A Convenient In Vivo Model Using Small Interfering RNA Silencing to Rapidly Assess Skeletal Gene Function

It is difficult to study bone in vitro because it contains various cell types that engage in cross-talk. Bone biologically links various organs, and it has thus become increasingly evident that skeletal physiology must be studied in an integrative manner in an intact animal. We developed a model using local intraosseous small interfering RNA (siRNA) injection to rapidly assess the effects of a target gene on the local skeletal environment.
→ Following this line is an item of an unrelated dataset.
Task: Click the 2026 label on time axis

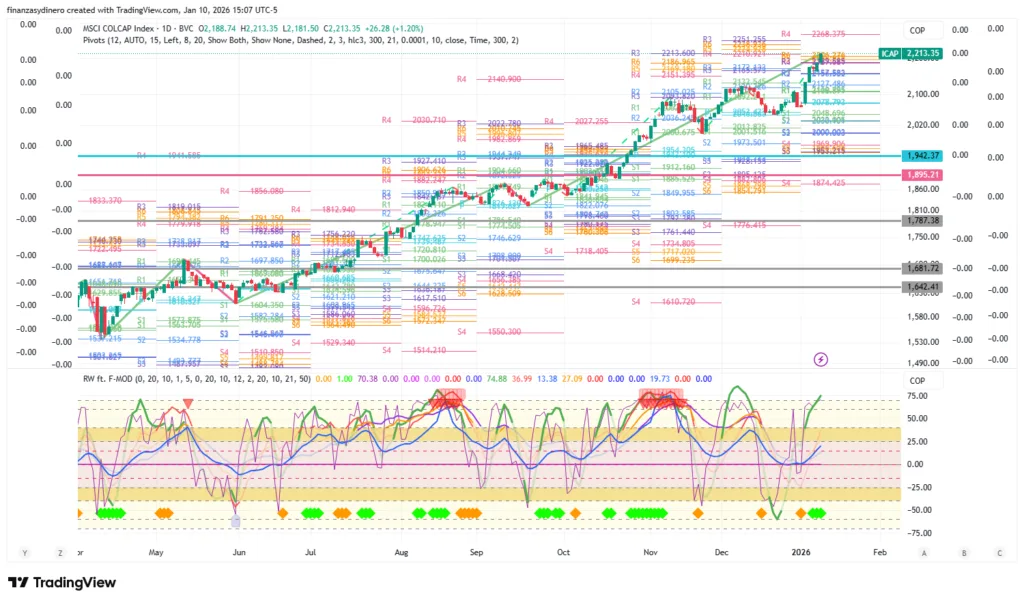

In this model, 160-g male Sprague-Dawley rats were treated for 1–2 weeks. The left tibia received intraosseous injection of a parathyroid hormone 1 receptor (Pth1r) or insulin-like growth factor 1 receptor (Igf-1r) siRNA transfection complex loaded in poloxamer 407 hydrogel, and the right tibia received the same volume of control siRNA. All the tibias received an intraosseous injection of recombinant human parathyroid hormone (1–34) (rhPTH (1–34)) or insulin-like growth factor-1 (IGF-1). Calcein green and alizarin red were injected 6 and 2 days before euthanasia, respectively. IGF-1R and PTH1R expression levels were detected via RT-PCR assays and immunohistochemistry. Bone mineral density (BMD), microstructure, mineral apposition rates (MARs), and strength were determined by dual-energy X-ray absorptiometry, micro-CT, histology and biomechanical tests. The RT-PCR and immunohistochemistry results revealed that IGF-1R and PTH1R expression levels were dramatically diminished in the siRNA-treated left tibias compared to the right tibias (both p<0.05). Using poloxamer 407 hydrogel as a controlled-release system prolonged the silencing effect of a single dose of siRNA; the mRNA expression levels of IGF-1R were lower at two weeks than at one week (p<0.01). The BMD, bone microstructure parameters, MAR and bone strength were significantly decreased in the left tibias compared to the right tibias (all p<0.05). This simple and convenient local intraosseous siRNA injection model achieved gene silencing with very small quantities of siRNA over a short treatment period (≤7 days).